If this food goes unclaimed at the food bank, it returns to The Grove as organic food waste to be composted alongside the dining hall scraps. Greer discussed the notion of a “closed loop” that is central to DPW’s mission.
“It’s about keeping it all in a loop,” she said. “Any produce that’s grown at the farm is donated to the food bank, any food that is not picked up can come back to us, we’ll compost it and, when that’s complete, we take that back to the farm and use it to grow more food. We’re not losing any of the nutrients throughout the cycle.”
This is not the only closed loop that DPW operates. In addition to working with campus dining and the A.S. Food Bank, they also manage the two Family Student Housing (FSH) Community Gardens, with 30 plots at West Campus FSH and 60 plots at Storke FSH. Residents of FSH can give their food scraps to DPW, who will compost it and give the nutrients back to them for their community gardens.
In one year of operation, from the beginning of fall 2022 to the end of summer 2023, the Department of Public Worms diverted 15144.85 pounds of food waste from landfills, according to their records.
“I think it’s important to keep in mind that although DPW diverts a small fraction of food waste generated at UCSB, it’s all kept on site,” Greer said.

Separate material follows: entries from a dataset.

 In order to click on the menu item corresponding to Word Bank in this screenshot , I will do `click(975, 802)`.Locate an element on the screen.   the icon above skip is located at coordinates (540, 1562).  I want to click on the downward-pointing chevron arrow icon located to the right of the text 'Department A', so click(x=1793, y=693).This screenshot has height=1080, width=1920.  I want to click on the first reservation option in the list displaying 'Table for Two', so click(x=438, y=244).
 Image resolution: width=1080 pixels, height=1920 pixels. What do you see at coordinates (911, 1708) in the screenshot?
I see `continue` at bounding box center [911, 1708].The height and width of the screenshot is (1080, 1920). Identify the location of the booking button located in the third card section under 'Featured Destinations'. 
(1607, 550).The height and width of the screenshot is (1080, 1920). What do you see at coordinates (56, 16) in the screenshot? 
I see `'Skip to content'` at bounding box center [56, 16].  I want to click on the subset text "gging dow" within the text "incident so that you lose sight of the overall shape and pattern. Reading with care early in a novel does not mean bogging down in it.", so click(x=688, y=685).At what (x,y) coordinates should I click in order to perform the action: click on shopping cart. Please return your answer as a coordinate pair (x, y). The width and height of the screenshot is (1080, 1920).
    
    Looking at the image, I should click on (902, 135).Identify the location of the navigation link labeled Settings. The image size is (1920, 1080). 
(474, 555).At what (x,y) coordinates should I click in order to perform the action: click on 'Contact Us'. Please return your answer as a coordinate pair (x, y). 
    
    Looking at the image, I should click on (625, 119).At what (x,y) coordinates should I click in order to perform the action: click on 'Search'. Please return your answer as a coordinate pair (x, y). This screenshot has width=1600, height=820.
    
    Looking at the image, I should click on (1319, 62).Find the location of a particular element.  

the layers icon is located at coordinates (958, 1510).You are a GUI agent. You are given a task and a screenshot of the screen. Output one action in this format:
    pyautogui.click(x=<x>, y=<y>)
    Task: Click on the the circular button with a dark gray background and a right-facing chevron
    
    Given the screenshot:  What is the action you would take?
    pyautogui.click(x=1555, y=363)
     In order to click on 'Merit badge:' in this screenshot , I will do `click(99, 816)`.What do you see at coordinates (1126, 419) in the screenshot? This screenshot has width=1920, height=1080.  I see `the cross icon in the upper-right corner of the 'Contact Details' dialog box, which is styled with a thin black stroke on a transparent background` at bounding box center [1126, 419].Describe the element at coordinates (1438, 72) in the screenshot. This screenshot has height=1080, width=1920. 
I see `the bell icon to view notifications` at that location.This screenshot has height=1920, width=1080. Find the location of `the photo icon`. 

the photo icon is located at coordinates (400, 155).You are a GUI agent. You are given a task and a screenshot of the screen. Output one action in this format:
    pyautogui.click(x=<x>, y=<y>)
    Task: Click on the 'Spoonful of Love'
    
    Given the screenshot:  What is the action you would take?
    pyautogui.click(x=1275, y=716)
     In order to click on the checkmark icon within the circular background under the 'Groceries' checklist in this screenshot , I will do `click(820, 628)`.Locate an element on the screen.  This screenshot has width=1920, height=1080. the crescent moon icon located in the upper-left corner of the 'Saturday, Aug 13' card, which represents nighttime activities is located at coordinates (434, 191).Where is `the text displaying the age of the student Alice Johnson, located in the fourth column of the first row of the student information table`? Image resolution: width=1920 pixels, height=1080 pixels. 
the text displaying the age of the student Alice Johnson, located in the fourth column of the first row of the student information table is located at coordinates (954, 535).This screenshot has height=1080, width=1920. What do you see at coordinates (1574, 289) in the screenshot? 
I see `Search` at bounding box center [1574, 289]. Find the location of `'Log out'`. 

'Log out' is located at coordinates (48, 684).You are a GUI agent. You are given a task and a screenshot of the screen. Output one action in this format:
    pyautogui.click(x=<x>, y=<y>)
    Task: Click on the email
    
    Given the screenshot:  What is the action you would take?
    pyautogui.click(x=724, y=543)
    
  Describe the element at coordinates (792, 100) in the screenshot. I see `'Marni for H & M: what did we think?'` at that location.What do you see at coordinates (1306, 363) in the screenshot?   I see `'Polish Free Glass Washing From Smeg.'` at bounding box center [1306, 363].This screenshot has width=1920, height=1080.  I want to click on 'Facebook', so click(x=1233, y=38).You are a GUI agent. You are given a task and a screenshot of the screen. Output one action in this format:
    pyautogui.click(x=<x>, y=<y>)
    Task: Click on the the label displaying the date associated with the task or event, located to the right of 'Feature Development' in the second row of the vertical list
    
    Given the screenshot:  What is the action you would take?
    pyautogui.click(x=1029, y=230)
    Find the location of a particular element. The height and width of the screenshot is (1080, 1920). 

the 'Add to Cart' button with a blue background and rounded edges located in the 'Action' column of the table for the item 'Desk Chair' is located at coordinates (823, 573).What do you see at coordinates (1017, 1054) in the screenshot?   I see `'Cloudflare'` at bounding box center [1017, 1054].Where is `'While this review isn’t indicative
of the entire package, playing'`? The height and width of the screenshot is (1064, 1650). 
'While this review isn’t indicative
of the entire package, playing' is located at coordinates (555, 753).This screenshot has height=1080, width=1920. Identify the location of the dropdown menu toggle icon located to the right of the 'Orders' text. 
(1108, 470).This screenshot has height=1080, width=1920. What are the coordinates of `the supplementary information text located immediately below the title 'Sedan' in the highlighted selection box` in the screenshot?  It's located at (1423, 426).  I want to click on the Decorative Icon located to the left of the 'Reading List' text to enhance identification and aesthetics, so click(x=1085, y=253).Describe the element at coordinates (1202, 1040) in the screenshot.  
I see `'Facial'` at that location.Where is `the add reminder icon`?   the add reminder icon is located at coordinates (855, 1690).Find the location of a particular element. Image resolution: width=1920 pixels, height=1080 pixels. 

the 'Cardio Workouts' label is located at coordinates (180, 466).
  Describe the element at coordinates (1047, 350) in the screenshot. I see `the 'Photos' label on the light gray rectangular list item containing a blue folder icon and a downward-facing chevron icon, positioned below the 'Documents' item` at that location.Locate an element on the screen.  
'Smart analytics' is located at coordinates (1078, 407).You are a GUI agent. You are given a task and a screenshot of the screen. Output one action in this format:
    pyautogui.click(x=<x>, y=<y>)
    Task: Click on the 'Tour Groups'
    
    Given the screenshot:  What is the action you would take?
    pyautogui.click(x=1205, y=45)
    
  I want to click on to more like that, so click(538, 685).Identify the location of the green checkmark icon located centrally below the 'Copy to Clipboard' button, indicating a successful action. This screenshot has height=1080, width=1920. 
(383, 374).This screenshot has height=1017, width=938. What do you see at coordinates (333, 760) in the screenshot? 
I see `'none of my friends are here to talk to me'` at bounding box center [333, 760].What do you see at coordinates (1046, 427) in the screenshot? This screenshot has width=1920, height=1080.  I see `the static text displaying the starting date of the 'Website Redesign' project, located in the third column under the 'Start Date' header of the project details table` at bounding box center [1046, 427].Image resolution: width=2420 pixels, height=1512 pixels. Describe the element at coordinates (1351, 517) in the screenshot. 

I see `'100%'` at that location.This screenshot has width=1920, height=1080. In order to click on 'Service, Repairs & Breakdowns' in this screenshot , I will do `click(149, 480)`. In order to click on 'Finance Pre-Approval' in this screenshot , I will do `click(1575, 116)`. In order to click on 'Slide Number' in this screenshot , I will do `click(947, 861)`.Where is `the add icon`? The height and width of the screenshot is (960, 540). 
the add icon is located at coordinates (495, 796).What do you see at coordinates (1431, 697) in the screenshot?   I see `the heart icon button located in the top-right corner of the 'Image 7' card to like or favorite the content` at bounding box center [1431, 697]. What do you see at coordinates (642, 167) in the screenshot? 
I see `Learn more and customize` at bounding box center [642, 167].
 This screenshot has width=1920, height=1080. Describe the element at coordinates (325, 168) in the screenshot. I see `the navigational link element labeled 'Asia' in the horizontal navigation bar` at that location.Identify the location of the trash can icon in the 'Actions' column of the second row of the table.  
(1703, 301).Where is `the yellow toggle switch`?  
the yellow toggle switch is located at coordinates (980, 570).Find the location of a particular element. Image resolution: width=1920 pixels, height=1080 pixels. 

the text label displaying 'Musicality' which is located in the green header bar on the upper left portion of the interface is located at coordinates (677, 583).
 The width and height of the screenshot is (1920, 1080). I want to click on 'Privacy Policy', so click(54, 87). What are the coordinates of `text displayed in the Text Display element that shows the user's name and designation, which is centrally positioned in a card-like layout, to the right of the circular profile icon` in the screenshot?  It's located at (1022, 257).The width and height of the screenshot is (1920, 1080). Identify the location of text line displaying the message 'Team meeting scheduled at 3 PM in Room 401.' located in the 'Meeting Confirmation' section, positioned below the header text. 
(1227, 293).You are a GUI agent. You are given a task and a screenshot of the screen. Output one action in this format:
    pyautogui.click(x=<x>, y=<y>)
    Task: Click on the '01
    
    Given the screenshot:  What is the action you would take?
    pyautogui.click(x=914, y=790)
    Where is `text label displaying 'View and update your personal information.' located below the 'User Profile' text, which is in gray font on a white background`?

Furthermore, she noted that “it’s really [just] twelve dedicated students” who manage that amount of food waste throughout the school year.
“On one level, it’s just about being connected to your local food systems,” Greer said regarding why she feels DPW is important to the UCSB campus. “You feel connected to the process, to the Earth, to the people involved. Sharing that experience is valuable and DPW tries to do a lot of outreach and education and give other people opportunities to learn.”